Wednesday, April 29, 2009

Helping Patients Without Hurting Yourself Financially

by Jennifer Zarate

We are all aware that we should help others, but not become part of the problem ourselves. That may be easier said than done in these tough economic times. After years of decreasing payment and increasing overhead costs, physician practices may now face even more dilemmas as patients increasingly feel the economic squeeze.

How do you handle the patient that has been with you and faithfully paid for the last twenty years, but lost her job last year and in ready for her account to be in collections? You hate to lose her and now many of your patients in the community are without jobs-what is a physician to do?

Most practices already have some type of plan for indigent care. These can include payment plans, assistance in obtaining loans for the balance or lines of credit, and writing off balances based upon strict criteria. Many practices require that the patient show proof that they have attempted or are in the process of obtaining governmental or community assistance, prior to consideration of write-offs. However the recently laid off patient may not be eligible for the traditional financial aid and is likely less knowledgeable about obtaining assistance.

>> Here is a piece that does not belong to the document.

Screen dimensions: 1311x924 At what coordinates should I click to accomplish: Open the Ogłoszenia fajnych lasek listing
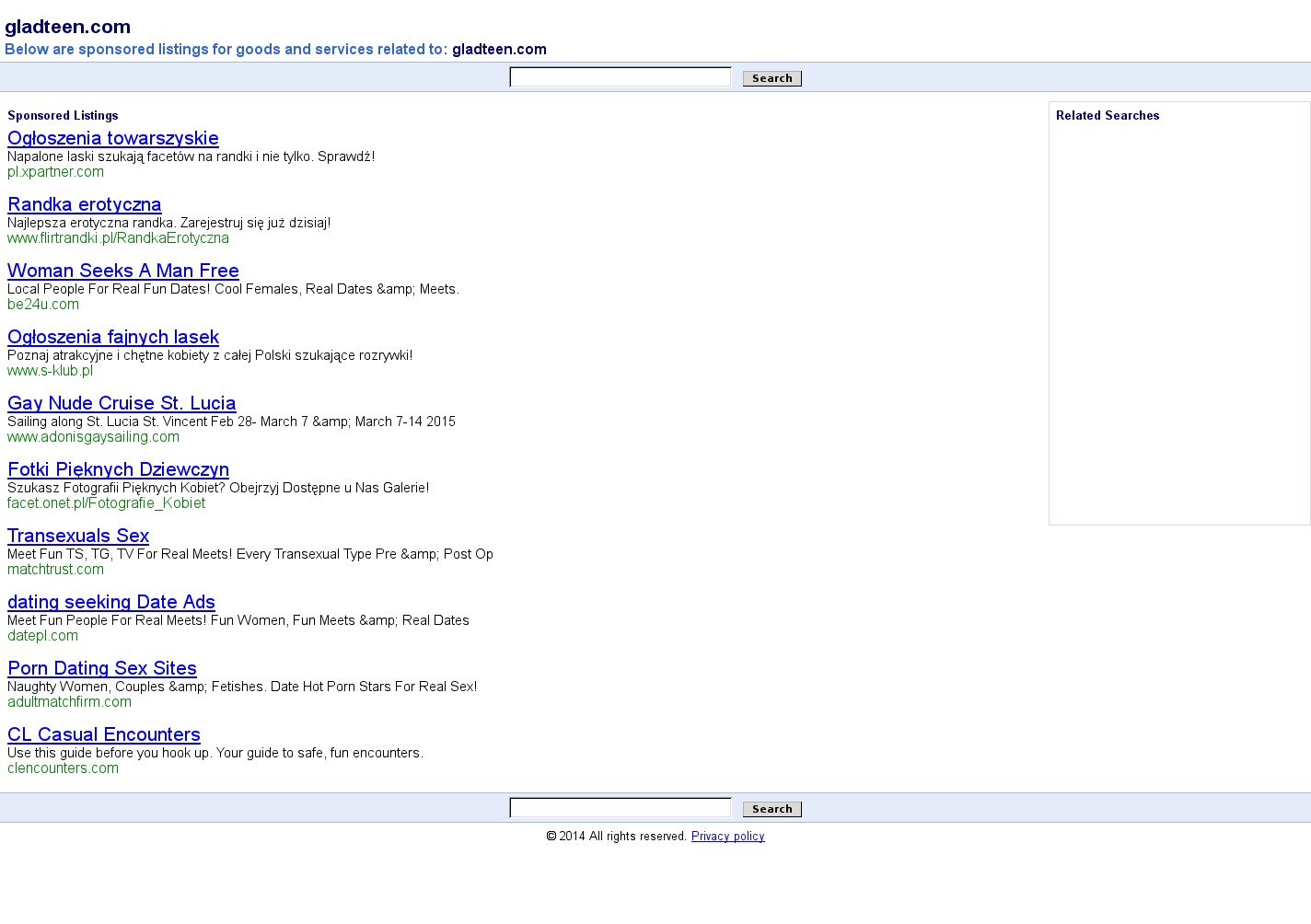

Patients who are behind on their bills to you are probably having problems with other creditors as well. Patients most affected may be those with high-deductible health plans or whose COBRA premiums are unaffordable. To assist these patients, you may want to ask your staff to look into what resources are available in your community. In addition to the standard governmental resources, there may be community and faith-based charities as well. Your local hospital will probably be able to provide you with a listing. For patients who cannot afford their medications or whose health care needs would be better met through a free clinic, resources can be found through the Partnership for Prescription Assistance web site https://www.pparx.org/Intro.php. This web site provides information and applications for prescription assistance by state and medication as well as a listing of free clinics by zip code (see the Resources page). If a patient does need to seek care elsewhere, it is important to actively coordinate the transfer of care and ensure that all acute conditions are adequately managed prior to release from your care.

It is also important to select staff that is assertive, but respectful to counsel patients regarding their financial responsibilities. Patients should not be made to feel ashamed of their inability to pay but also should recognize that the physician practice is a business with expenses and obligations that also must be met.

Maintaining Practice Viability

This is a good time to review your patient payment policy and procedures. Talk to your billing manager/staff and review financial reports to find out where you are at financially in comparison to last year, take a pulse of the practice and evaluate the revenue-cycle process. Consider providing staff additional training to ensure that proper billing protocols are in place. Tips to enhance practice revenue include:

  • Patient information is being entered correctly the first time by staff including patient demographics and codes, and modifiers.
  • Complete documentation and submit charges as promptly as possible.
  • Monitor whether insurance payments are received in timely fashion and amounts allowed are based upon existing contracts.
  • Establish processes for review of denied charges to correct and resubmit claims, identify patterns of denials, and address any ongoing payment issues. Discovering a small problem now keep it from costing you more in the long run.
  • Collect co-pays and deductibles or any portion the patient can offer at the time of service. Accept credit and debit card payments.Take advantage of real-time claims adjudication systems if available.

Other Options to Consider

If you do not already have a prompt payment discount for patients who are paying at the time of service, this may be something that you want to consider. Payers require that you provide discounts to their insured while withholding most of the payment until a “clean claim” has been submitted and processed. It saves your practice time and money to collect payment in full at the time of service so it may make sense to pass a portion of those savings on to the cash-patient. (Be sure that receipts are given for all point of service payments with duplicates kept in your records and frequently monitor these receipts against deposits.)

Some practices have gone to a bartering system. This can be regulated by the community and should be reviewed by your accountant and/or attorney before it is agreed upon. Valuing some services can be difficult. To help in this process there are now bartering services available on-line. For a membership fee, the service helps establish fair value and helps to process and track the services. This can be a great way to pay for work done to the building or services needed. How this will affect the practice and the revenue should be discussed with all partners in the practice. While the service is a great idea, you will need to maintain a balance between traditional payment and bartering. You will still need cash to pay for supplies, staff and other overhead charges.

Deciding how to care for the growing number of patients without insurance or the inability to pay for services is a difficult decision with no easy answer. What works for one practice may not work for another, but ask around and see how others in your area are handling the problem. You might find a solution that benefits both your patients and your practice.